▶ [GIVEN RECORDS]:
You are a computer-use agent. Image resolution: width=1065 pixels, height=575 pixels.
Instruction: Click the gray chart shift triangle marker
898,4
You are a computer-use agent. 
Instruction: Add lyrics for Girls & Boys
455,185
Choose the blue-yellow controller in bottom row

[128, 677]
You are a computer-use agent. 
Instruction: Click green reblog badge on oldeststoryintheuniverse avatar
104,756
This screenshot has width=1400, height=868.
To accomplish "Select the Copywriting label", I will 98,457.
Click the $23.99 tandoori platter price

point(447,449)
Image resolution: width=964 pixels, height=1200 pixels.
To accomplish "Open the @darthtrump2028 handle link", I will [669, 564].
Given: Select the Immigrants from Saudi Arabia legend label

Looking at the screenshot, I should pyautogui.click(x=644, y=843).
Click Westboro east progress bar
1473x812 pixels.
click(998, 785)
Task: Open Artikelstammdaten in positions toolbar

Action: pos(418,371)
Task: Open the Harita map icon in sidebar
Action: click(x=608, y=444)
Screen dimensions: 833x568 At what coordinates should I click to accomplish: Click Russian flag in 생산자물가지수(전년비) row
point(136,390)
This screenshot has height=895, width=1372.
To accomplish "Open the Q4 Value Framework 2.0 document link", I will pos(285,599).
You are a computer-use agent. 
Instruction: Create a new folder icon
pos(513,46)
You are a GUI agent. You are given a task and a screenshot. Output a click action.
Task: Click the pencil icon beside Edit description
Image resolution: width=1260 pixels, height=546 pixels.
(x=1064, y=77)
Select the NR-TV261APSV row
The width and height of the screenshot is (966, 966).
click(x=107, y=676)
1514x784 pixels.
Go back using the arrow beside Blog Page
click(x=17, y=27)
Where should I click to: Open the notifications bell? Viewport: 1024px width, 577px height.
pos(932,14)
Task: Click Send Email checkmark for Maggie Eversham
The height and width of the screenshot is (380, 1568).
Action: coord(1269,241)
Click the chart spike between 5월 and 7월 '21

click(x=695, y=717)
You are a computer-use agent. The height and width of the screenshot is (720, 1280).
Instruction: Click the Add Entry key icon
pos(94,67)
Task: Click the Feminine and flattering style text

▶ [REQUIREMENT]:
Nothing should be dropped: transcribe all the material exactly.

▶ [EXPECTED ANSWER]:
You are a computer-use agent. Image resolution: width=1065 pixels, height=575 pixels.
Instruction: Click the gray chart shift triangle marker
898,4
You are a computer-use agent. 
Instruction: Add lyrics for Girls & Boys
455,185
Choose the blue-yellow controller in bottom row

[128, 677]
You are a computer-use agent. 
Instruction: Click green reblog badge on oldeststoryintheuniverse avatar
104,756
This screenshot has width=1400, height=868.
To accomplish "Select the Copywriting label", I will 98,457.
Click the $23.99 tandoori platter price

point(447,449)
Image resolution: width=964 pixels, height=1200 pixels.
To accomplish "Open the @darthtrump2028 handle link", I will [669, 564].
Given: Select the Immigrants from Saudi Arabia legend label

Looking at the screenshot, I should pyautogui.click(x=644, y=843).
Click Westboro east progress bar
1473x812 pixels.
click(998, 785)
Task: Open Artikelstammdaten in positions toolbar

Action: pos(418,371)
Task: Open the Harita map icon in sidebar
Action: click(x=608, y=444)
Screen dimensions: 833x568 At what coordinates should I click to accomplish: Click Russian flag in 생산자물가지수(전년비) row
point(136,390)
This screenshot has height=895, width=1372.
To accomplish "Open the Q4 Value Framework 2.0 document link", I will pos(285,599).
You are a computer-use agent. 
Instruction: Create a new folder icon
pos(513,46)
You are a GUI agent. You are given a task and a screenshot. Output a click action.
Task: Click the pencil icon beside Edit description
Image resolution: width=1260 pixels, height=546 pixels.
(x=1064, y=77)
Select the NR-TV261APSV row
The width and height of the screenshot is (966, 966).
click(x=107, y=676)
1514x784 pixels.
Go back using the arrow beside Blog Page
click(x=17, y=27)
Where should I click to: Open the notifications bell? Viewport: 1024px width, 577px height.
pos(932,14)
Task: Click Send Email checkmark for Maggie Eversham
The height and width of the screenshot is (380, 1568).
Action: coord(1269,241)
Click the chart spike between 5월 and 7월 '21

click(x=695, y=717)
You are a computer-use agent. The height and width of the screenshot is (720, 1280).
Instruction: Click the Add Entry key icon
pos(94,67)
Task: Click the Feminine and flattering style text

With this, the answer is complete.